* _Task instructions_:
Your answer should be the lines of the data below that contain "Collapse".
#### Input data ####
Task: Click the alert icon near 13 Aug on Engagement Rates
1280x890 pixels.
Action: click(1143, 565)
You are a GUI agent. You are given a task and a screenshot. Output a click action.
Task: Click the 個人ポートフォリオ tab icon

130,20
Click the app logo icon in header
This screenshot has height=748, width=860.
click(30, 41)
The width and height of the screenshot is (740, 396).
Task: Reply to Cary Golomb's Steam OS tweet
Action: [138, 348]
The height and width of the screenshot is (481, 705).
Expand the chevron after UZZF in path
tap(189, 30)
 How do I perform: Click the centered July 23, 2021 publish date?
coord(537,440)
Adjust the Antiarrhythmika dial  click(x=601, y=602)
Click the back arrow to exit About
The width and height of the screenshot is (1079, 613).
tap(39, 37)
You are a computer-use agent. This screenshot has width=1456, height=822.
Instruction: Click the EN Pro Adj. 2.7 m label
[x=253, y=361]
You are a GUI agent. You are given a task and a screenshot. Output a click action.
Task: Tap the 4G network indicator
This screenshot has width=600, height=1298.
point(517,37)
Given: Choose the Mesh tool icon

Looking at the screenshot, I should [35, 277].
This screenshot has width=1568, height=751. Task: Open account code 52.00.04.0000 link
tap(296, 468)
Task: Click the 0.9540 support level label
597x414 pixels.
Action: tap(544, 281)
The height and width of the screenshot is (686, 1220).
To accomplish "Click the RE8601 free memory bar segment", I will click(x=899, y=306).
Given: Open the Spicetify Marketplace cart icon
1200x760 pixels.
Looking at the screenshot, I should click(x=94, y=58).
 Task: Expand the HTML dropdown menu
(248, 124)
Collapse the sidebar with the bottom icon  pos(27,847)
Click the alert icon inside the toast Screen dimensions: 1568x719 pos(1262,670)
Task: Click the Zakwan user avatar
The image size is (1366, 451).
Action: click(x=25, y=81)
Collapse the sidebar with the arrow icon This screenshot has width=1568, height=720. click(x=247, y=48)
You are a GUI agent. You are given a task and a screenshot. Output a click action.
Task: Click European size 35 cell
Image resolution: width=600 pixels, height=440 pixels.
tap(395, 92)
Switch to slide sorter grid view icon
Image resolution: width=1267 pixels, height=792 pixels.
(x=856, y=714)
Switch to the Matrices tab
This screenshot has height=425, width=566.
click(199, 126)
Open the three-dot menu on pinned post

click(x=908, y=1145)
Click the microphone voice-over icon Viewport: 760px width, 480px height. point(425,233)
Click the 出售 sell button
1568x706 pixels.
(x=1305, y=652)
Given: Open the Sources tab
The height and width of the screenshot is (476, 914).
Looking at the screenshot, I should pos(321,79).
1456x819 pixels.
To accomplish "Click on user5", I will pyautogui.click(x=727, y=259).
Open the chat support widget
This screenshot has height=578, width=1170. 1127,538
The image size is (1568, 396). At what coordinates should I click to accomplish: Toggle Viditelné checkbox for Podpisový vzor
####
* _Answer to the problem_:
Collapse the sidebar with the bottom icon  pos(27,847)
Collapse the sidebar with the arrow icon This screenshot has width=1568, height=720. click(x=247, y=48)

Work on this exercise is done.